Browder of DoNotPay is not the only person who sees ChatGPT and the technology behind it as a way to automate persuasion. One doctor posted a video on Twitter showing how the bot might write a letter to help convince an insurer to pay for a certain procedure, even citing scientific literature, albeit with dubious accuracy.

Longer term, large companies may adopt the technology and create chatbots designed to handle customer inquiries and complaints—or to sell them new products. Browder says he is already in an “arms race” with companies that use  automated tools that try to foil his services. He expects that to now intensify but claims DoNotPay will be able to stay ahead. “I think the future of this is where bots just talk to each other to get the optimal outcome,” Browder says.

Jonas Kaiser, an assistant professor at Suffolk University in Boston who studies online misinformation and algorithmic recommendations, says the cost of creating large language models—often tens of millions of dollars—means that big companies may have an edge. “Companies can and presumably will train the language model on a certain desired outcome—for example a customer dropping their complaint or signing a new contract,” he says.

Some businesses are already using AI language models to help salespeople hone their pitches. Eilon Reshef, cofounder and chief product officer at Gong, a company that uses AI to optimize sales, sees lots of potential in ChatGPT.

Gong uses AI to analyze the text of sales pitches used on calls and in writing and to provide feedback to salespeople. Reshef says that the propensity of language generators to fabricate means that a person should still supervise the technology and that systems that invent too freely won’t be trusted by salespeople. But he says a tool like ChatGPT could be trained with knowledge of a particular company or person to help improve a pitch. “lf the AI has context around who you’re communicating with and why, it could help you generate an email,” Reshef says.

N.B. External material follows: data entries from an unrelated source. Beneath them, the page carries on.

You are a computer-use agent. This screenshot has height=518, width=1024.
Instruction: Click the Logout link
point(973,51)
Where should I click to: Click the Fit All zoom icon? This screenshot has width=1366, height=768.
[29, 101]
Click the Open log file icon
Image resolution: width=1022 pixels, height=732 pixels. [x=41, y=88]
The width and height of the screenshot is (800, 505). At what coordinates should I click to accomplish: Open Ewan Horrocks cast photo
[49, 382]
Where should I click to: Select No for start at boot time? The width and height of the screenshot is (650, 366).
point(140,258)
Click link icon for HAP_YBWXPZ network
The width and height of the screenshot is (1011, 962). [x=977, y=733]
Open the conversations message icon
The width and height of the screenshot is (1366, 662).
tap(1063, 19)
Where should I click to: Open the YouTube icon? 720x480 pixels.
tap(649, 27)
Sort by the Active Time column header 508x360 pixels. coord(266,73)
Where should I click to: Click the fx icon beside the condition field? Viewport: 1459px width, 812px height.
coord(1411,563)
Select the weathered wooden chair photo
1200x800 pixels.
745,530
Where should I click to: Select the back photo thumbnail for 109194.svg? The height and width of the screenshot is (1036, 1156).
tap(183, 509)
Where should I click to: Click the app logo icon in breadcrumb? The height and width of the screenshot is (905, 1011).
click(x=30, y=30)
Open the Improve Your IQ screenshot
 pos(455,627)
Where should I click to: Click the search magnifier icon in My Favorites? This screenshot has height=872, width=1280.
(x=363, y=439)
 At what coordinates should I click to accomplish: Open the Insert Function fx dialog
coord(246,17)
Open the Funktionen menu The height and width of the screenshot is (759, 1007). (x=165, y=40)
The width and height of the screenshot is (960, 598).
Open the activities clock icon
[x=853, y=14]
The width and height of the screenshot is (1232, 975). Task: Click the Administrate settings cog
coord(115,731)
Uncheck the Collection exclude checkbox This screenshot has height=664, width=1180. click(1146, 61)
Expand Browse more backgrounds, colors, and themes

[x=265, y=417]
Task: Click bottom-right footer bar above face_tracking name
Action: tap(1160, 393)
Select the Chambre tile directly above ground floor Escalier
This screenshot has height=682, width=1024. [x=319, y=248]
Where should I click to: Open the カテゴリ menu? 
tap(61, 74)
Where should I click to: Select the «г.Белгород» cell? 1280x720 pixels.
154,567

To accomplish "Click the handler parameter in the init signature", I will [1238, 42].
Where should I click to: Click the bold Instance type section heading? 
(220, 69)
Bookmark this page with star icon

That vision sees language software helping humans in the workplace, but ChatGPT has sparked speculation about how it might displace people from certain kinds of office work. David Autor, an economist at MIT who studies the impact of AI on labor, says it’s too early to say whether this new generation of AI technology will augment human work or replace it. But he sees plenty of potential for disruption in both workplaces, through commercial adaptations of ChatGPT-like systems, and wider society, through malicious uses. “It’s going to wreak all sorts of havoc,” Autor says. “The opportunities for scams or fraud or gaming systems are just amazing.”